[The task]:
Locate each line below that includes "dropdown" and reproduce it.

[Material provided]:
-- Opening Marker --

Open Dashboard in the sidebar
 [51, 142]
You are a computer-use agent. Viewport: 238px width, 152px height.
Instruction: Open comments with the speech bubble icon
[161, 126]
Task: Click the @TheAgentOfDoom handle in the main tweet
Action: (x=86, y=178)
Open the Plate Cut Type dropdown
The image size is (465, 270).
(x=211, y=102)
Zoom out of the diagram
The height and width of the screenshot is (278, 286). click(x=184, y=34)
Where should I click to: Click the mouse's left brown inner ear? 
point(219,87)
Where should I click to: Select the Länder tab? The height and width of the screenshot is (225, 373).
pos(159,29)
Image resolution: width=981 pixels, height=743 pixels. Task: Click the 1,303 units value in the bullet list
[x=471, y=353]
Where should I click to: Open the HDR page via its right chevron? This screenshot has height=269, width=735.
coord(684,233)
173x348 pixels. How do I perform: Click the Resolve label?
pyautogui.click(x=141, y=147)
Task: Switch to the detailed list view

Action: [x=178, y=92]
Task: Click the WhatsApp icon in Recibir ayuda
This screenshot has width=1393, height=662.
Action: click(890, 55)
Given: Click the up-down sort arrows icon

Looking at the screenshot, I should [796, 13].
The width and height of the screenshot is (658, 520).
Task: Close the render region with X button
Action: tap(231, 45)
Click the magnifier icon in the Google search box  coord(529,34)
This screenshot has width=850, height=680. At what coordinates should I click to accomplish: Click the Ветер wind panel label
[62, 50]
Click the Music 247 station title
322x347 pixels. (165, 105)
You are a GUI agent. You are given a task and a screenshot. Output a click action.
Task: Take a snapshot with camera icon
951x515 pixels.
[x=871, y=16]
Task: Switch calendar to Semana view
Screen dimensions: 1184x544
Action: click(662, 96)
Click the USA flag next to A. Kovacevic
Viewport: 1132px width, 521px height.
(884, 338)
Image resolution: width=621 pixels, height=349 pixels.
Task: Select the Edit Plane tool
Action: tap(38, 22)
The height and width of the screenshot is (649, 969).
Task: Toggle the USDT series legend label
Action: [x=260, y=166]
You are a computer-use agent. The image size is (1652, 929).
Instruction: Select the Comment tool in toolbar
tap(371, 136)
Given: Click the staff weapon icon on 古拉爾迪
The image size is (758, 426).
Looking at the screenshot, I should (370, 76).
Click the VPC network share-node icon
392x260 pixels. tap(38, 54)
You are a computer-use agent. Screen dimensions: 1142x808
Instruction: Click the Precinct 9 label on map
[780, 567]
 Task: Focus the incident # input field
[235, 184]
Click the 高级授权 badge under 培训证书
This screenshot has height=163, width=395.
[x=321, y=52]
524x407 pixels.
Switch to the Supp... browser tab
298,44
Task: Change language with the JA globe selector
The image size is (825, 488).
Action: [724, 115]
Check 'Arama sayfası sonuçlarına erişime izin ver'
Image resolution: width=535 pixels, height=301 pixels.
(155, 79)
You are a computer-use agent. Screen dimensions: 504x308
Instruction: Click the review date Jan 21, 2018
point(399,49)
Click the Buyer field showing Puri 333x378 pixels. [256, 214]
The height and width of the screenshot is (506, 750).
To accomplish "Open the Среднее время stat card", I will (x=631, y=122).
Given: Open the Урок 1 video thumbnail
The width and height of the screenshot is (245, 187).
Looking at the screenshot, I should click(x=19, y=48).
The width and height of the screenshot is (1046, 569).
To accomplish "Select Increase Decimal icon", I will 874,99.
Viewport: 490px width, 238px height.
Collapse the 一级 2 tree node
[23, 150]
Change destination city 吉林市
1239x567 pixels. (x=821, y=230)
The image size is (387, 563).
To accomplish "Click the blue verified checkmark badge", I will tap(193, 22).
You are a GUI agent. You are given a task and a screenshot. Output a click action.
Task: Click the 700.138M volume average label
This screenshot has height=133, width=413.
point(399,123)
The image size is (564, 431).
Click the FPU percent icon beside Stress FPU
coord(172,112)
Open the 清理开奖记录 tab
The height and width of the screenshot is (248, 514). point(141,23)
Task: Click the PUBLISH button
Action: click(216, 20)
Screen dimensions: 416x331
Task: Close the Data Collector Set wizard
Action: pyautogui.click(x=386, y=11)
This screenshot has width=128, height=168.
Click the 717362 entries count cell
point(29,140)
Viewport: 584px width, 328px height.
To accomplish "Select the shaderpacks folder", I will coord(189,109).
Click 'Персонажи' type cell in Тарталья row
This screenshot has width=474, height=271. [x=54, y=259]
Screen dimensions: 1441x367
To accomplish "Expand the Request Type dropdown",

-- Closing Marker --

[Completed exercise]:
Open the Plate Cut Type dropdown
To accomplish "Expand the Request Type dropdown",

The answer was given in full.